One interesting and underused resource for writers is Google Trends. They track the use of keyword and key phrases over the years, and make the results available for those that archive a certain threshold. It's a quick way to check whether or not you're arriving on the tail end of some trend that you thought you were out front on. For example, I'll include the trend results below for baseball vs opera.

The slight deterioration in the total traffic for both keywords is probably a result of Google user searching on longer phrases as time goes on, rather than making single keyword queries. I chose baseball because I wanted to show a subject that has very cyclic interest, and indeed, you can see that Internet searches on baseball peak in the early spring each year as teams put together their rosters, with a mid-summer spurt near the trading deadline. The play-offs in the fall are a quiet time for baseball related search, because people are watching the games, not doing research. Keep in mind that a lot of the traffic has nothing to do with major league baseball, it's parents looking for coaching advice, or kids uniforms, or baseball summer camps. You could investigate any of these by using a longer search query on trends.

Opera, on the other hand, shows steady interest year round. While some of the interest is no doubt for the Opera web browser, I'd assume that most of it is from Opera fans, and that most of those searches are about opera facts, rather than schedules. Opera has a season as well, and the lack of seasonality in the search results implies that not that many people are using a simple search on "opera" to look for opera tickets. In fact, I went back and checked "opera tickets", which showed a demand peak around December each year, with low interest mid-summer.
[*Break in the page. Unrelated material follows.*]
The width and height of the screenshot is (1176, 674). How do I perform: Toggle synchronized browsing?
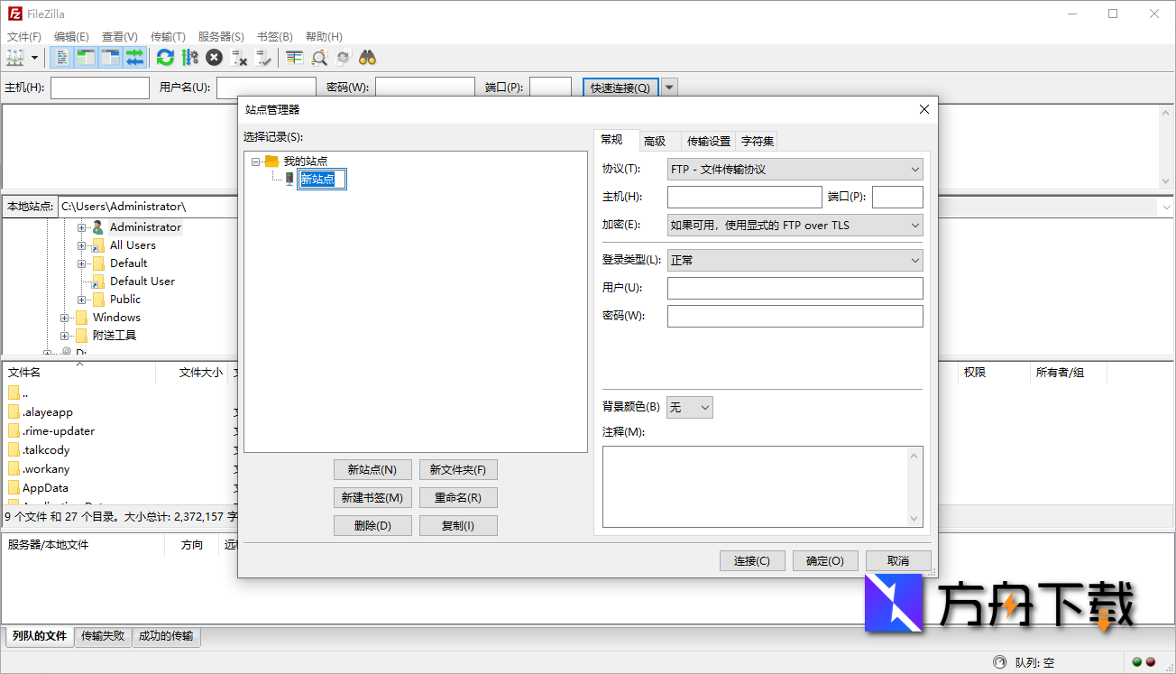pos(343,57)
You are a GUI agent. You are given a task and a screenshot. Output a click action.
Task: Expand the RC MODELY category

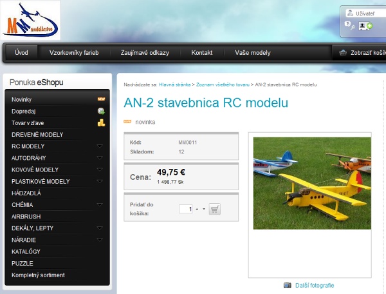click(x=100, y=146)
The results in Google Trends are all relative, there are no absolute totals given so the only way to get a handle on the volume rather than the trend is to compare with a phrase for which you know something about the volume, either through your own web results, through overture, or through public web reports on search traffic.

Here's another example to demonstrate a subject that's losing interest with web researchers even while it's gaining share of news reporting.

It's the Google Trends for real estate. For those of us who've been in the market for a home for some time, the results aren't surprising at all. As prices accelerated upwards through 2005, people were gobbling up books and information on real estate investing, flocking to websites that had investor kits, stories of success, flippers egging each other on. But when people began to realize that nobody could afford houses anymore, even with the most creative financing in the world, the general interest in real estate investing began to dip. At the same time, the news stories about the potential, and then, actual problems in the housing market began to take over more and more press space. Looking at the chart and estimating, I'd say search interest in real estate fell about 30% between the start of 2004 and late 2007, while the number of news stories quadrupled.